Florian or Eric, can you test it on your hardware?
>> +
>> + /* unmap previosly mapped skb */
>> + dma_unmap_single(&ndev->dev, dma_unmap_addr(rx_buff, addr),
>> + dma_unmap_len(rx_buff, len), DMA_FROM_DEVICE);
>
> And then you unmap it. "addr" is the new DMA mapping, not the old one.
The old mapping should be unmapped here. It refer to old skb what contains already
received packet. Because buffer doesn’t belong to EMAC anymore.
That old mapping point to old skb buffer. And netif_receive_skb() will be
called for old skb after that.
The new mapping «addr" will be unmapped then EMAC receive
new packet. Later by the code (after netif_receive_skb()) there are lines for
saving «addr» value:
rx_buff->skb = skb;
dma_unmap_addr_set(rx_buff, addr, addr);
dma_unmap_len_set(rx_buff, len, EMAC_BUFFER_SIZE);
Regards,
Alexander.
From: Alexander Kochetkov <[email protected]>
Date: Tue, 19 Dec 2017 18:49:48 +0300
>> And then you unmap it. "addr" is the new DMA mapping, not the old one.
>
> The old mapping should be unmapped here. It refer to old skb what contains already
> received packet. Because buffer doesn?t belong to EMAC anymore.

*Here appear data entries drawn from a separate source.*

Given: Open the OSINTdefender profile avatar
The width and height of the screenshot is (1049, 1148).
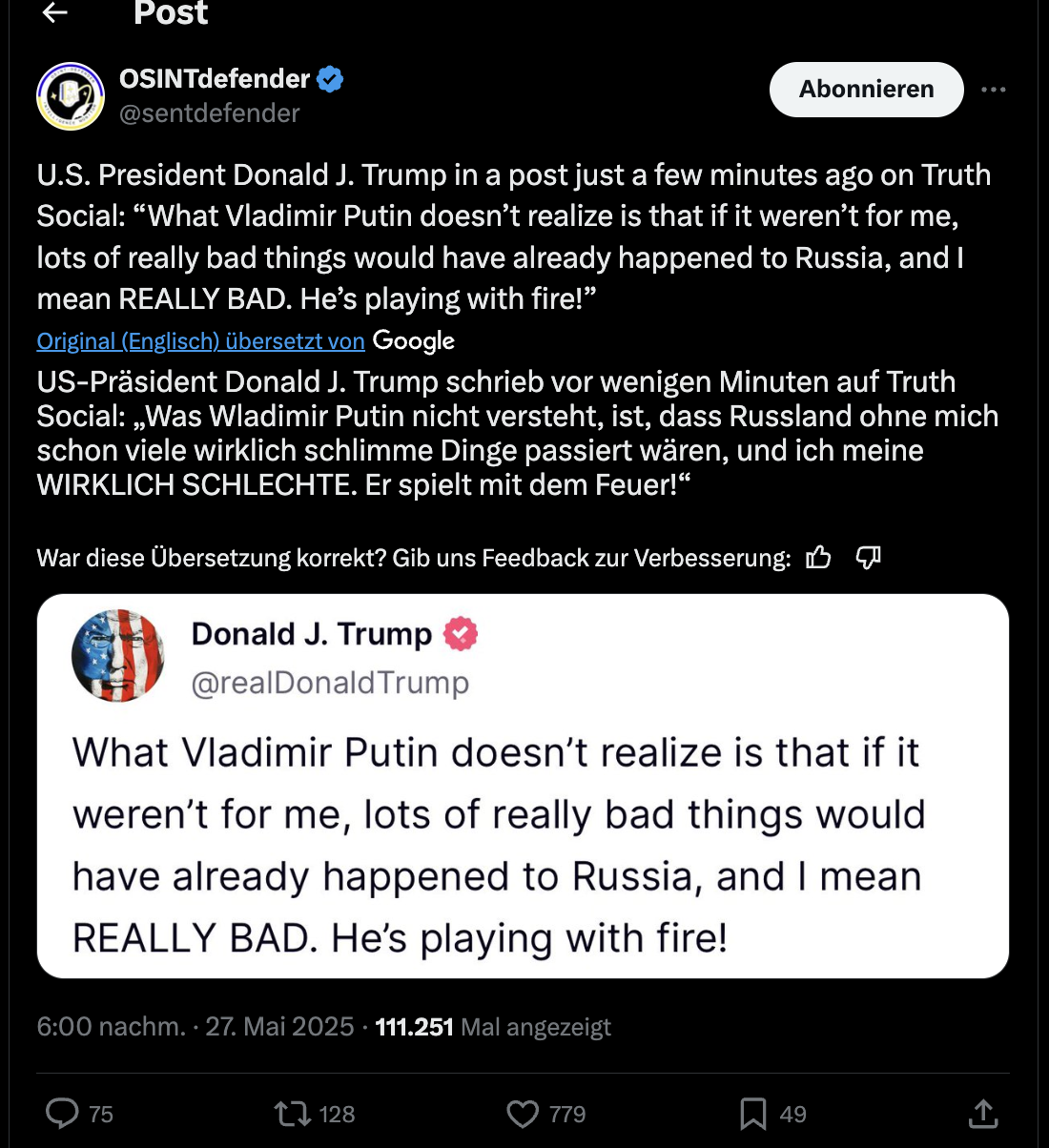Looking at the screenshot, I should (71, 96).
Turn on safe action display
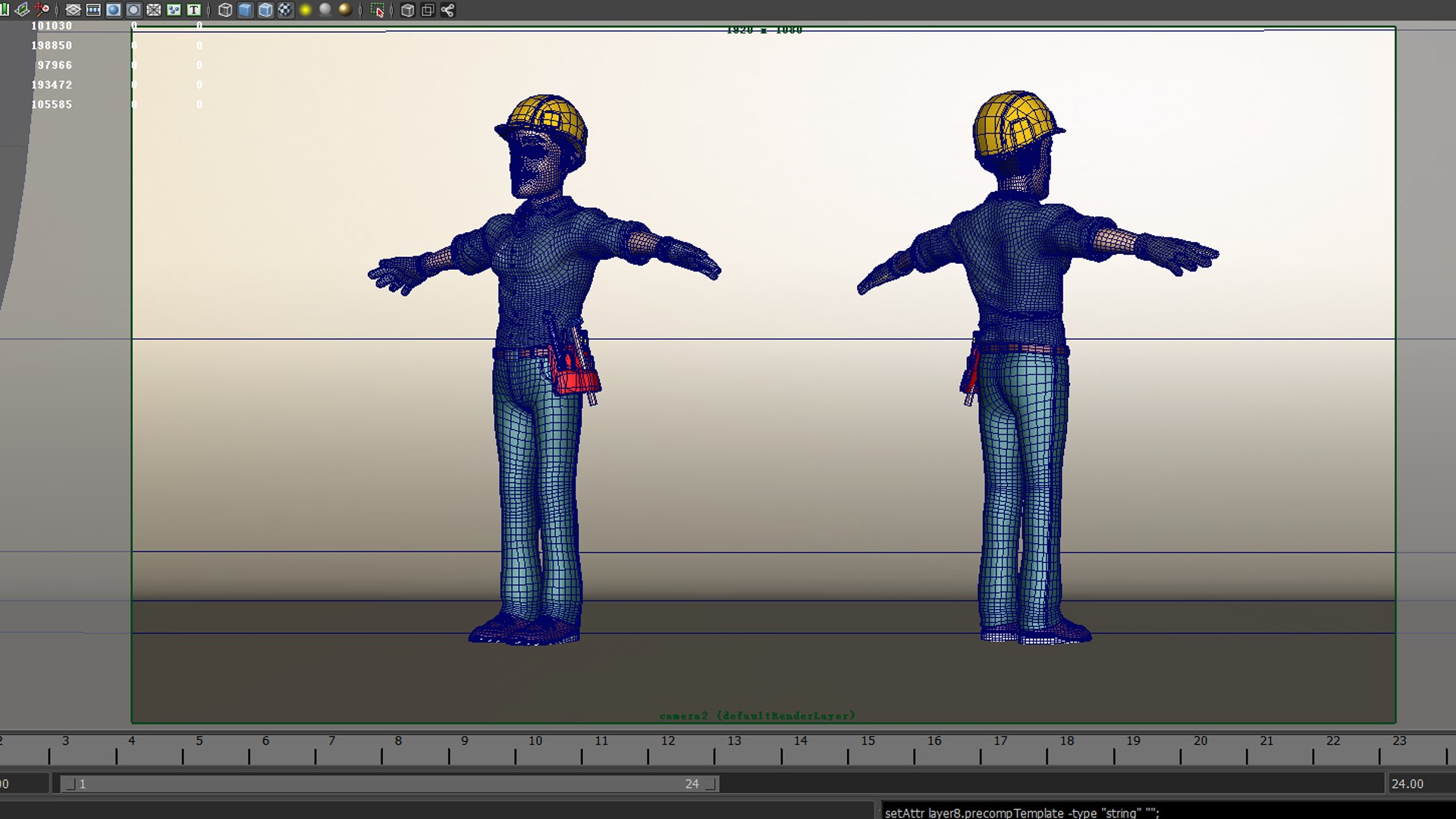 coord(174,10)
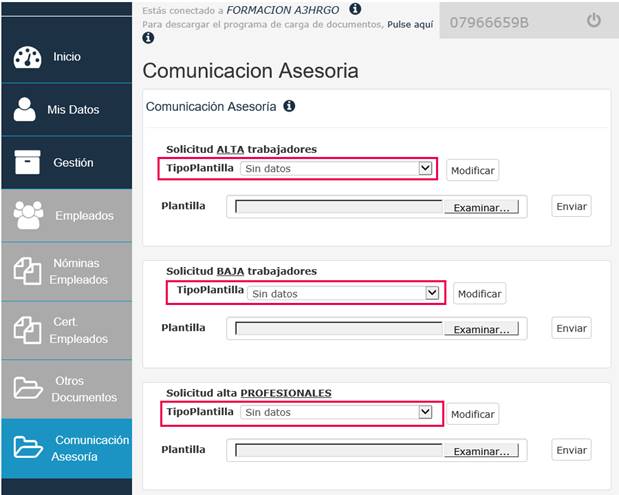Click the Empleados group icon
619x495 pixels.
tap(28, 215)
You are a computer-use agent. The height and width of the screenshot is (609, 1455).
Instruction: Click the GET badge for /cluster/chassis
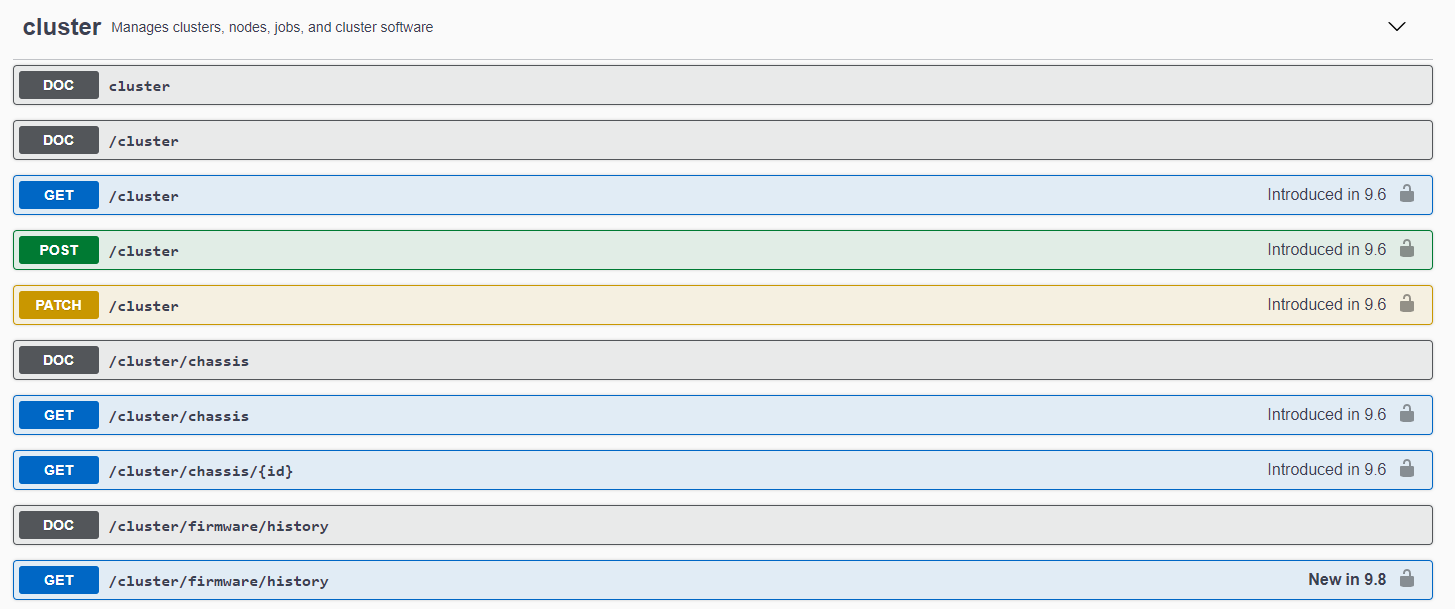click(x=59, y=415)
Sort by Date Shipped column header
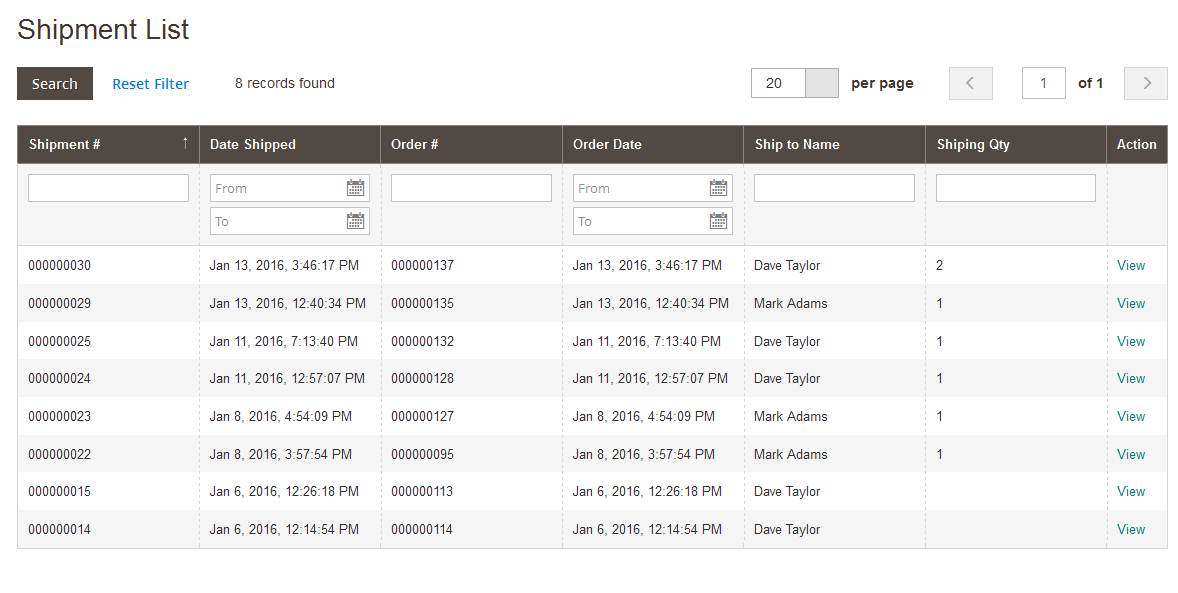This screenshot has width=1178, height=593. pos(253,144)
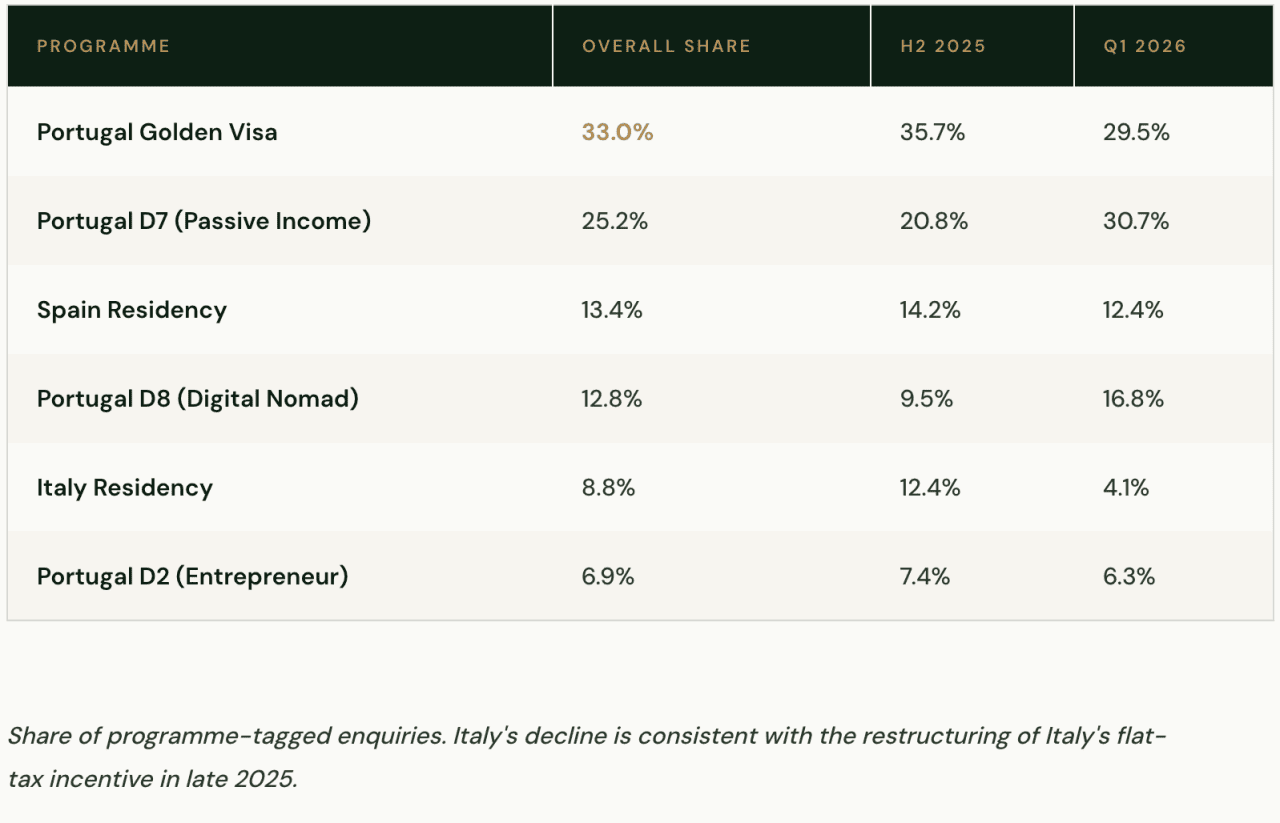Image resolution: width=1280 pixels, height=823 pixels.
Task: Click the Italy Residency row label
Action: 125,488
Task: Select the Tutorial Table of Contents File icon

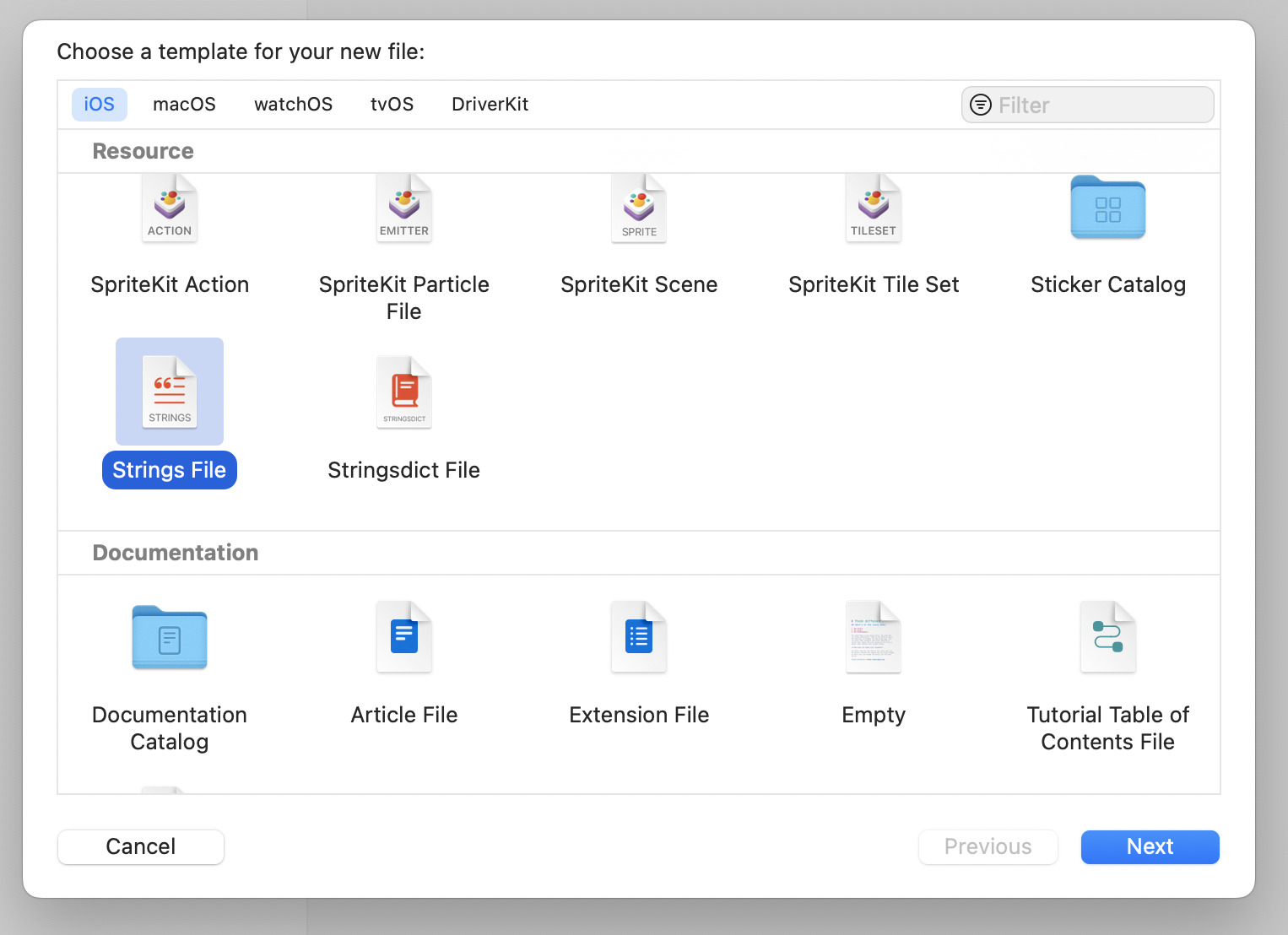Action: [1107, 637]
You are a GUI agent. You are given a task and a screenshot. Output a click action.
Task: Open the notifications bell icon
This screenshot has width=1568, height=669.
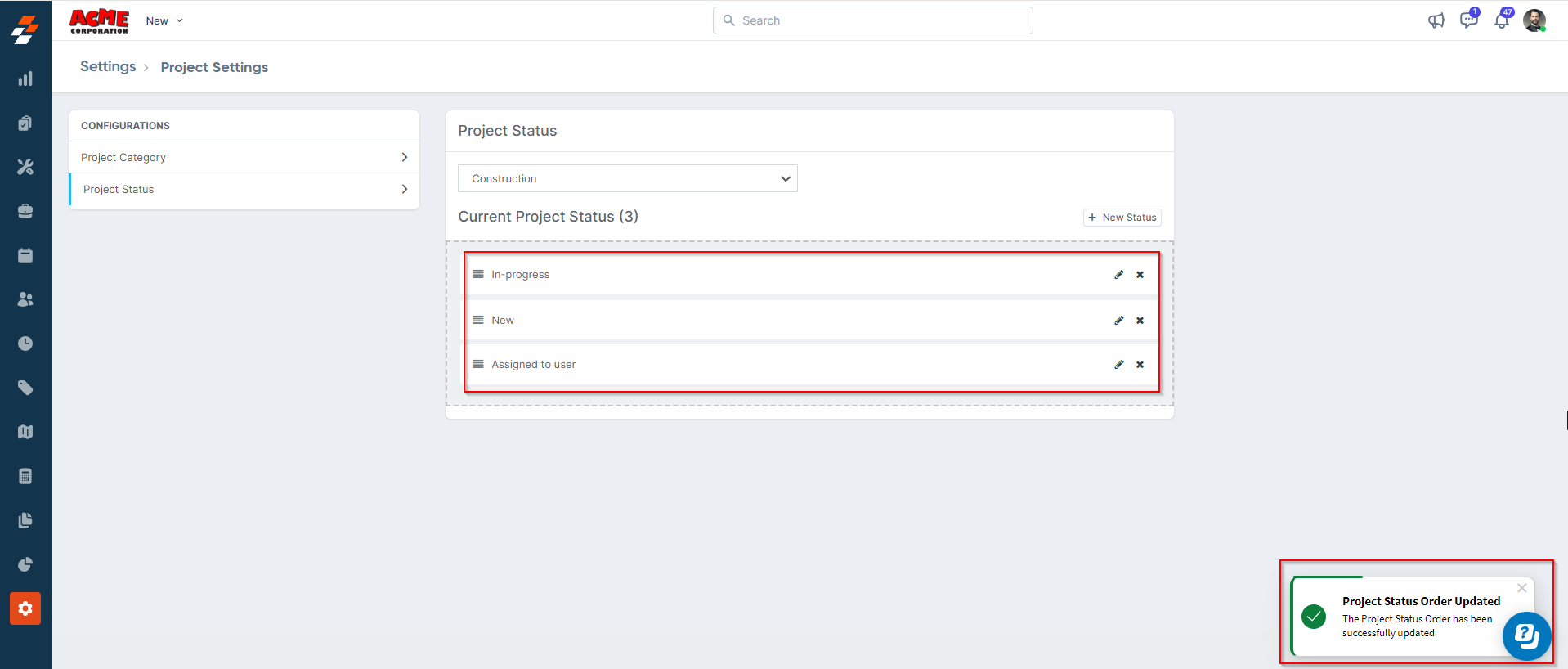pos(1502,20)
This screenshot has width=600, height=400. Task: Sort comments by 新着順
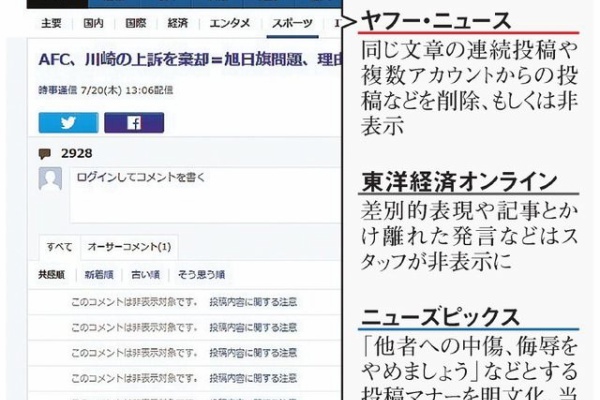tap(98, 273)
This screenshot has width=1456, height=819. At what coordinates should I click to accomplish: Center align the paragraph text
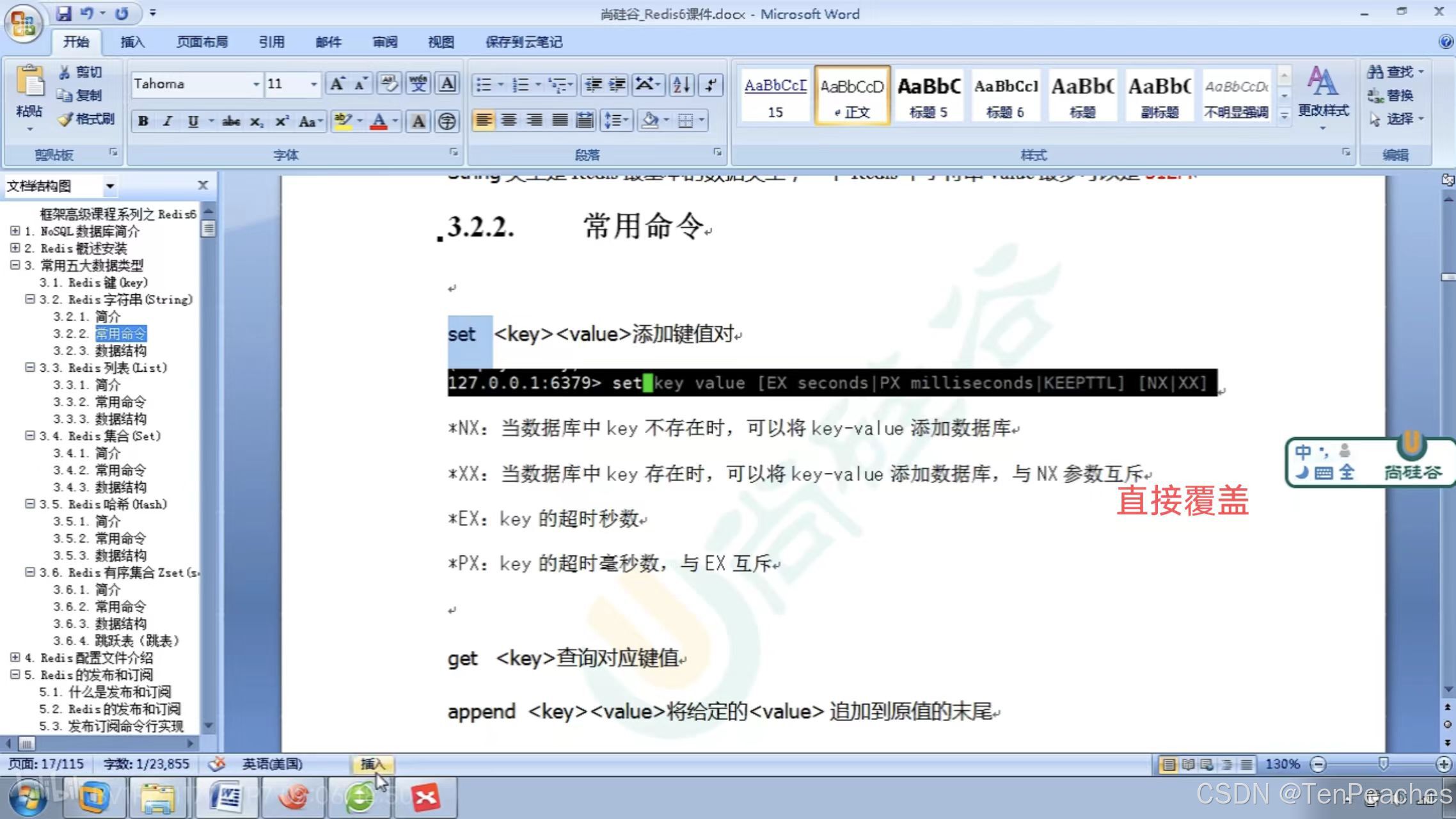[509, 120]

> That old mapping point to old skb buffer. And netif_receive_skb() will be
> called for old skb after that.
I misread the code, sorry. I saw the dma_unmap_addr(xxx, addr) and just
considered 'addr' as the local variable. It's not, it's in fact the
TX struct member.
Let me look at this some more. ;-)
From: Alexander Kochetkov <[email protected]>
Date: Tue, 19 Dec 2017 14:03:57 +0300
> Under certain conditions EMAC stop reception of incoming packets and
> continuously increment R_MISS register instead of saving data into
> provided buffer. The commit implement workaround for such situation.
> Then the stall detected EMAC will be restarted.
>
> On device the stall looks like the device lost it's dynamic IP address.
> ifconfig shows that interface error counter rapidly increments.
> At the same time on the DHCP server we can see continues DHCP-requests
> from device.
>
> In real network stalls happen really rarely. To make them frequent the
> broadcast storm[1] should be simulated. For simulation it is necessary
> to make following connections:
> 1. connect radxarock to 1st port of switch
> 2. connect some PC to 2nd port of switch
> 3. connect two other free ports together using standard ethernet cable,
> in order to make a switching loop.
>
> After that, is necessary to make a broadcast storm. For example, running on
> PC 'ping' to some IP address triggers ARP-request storm. After some
> time (~10sec), EMAC on rk3188 will stall.
>
> Observed and tested on rk3188 radxarock.
>
> [1] https://en.wikipedia.org/wiki/Broadcast_radiation
>
> Signed-off-by: Alexander Kochetkov <[email protected]>
Applied.
From: Alexander Kochetkov <[email protected]>
Date: Tue, 19 Dec 2017 14:07:04 +0300
> arc_emac_rx() has some issues found by code review.
>
> In case netdev_alloc_skb_ip_align() or dma_map_single() failure
> rx fifo entry will not be returned to EMAC.
>
> In case dma_map_single() failure previously allocated skb became
> lost to driver. At the same time address of newly allocated skb
> will not be provided to EMAC.
>
> Signed-off-by: Alexander Kochetkov <[email protected]>
Applied.
On 12/19/2017 07:49 AM, Alexander Kochetkov wrote:
>
>> 19 дек. 2017 г., в 18:22, David Miller <[email protected]> написал(а):
>>
>> From: Alexander Kochetkov <[email protected]>
>> Date: Fri, 15 Dec 2017 20:20:06 +0300
>>
>>> arc_emac_rx() has some issues found by code review.
>>>
>>> In case netdev_alloc_skb_ip_align() or dma_map_single() failure
>>> rx fifo entry will not be returned to EMAC.
>>>
>>> In case dma_map_single() failure previously allocated skb became
>>> lost to driver. At the same time address of newly allocated skb
>>> will not be provided to EMAC.
>>>
>>> Signed-off-by: Alexander Kochetkov <[email protected]>
>>
>> This patch adds quite a few bugs, here is one which shows this is not
>> functionally tested:
>
> May be I don’t understand correctly, but I don’t see bug here.
>
> Wrong dma mapping usage should immediately manifest itself (kernel
> instability, koops and so on). The patch was tested on rk3188 and work fine for me.
> Also I did simulations of netdev_alloc_skb_ip_align() and dma_map_single()
> faults and can confirm that new error handling work.
>
> Could someone else with ARC EMAC test the patch? I would be very grateful for the help.
> Florian or Eric, can you test it on your hardware?
I don't actually have access to this hardware, the only change I did to
this driver was to use a standard Device Tree property :)
--
Florian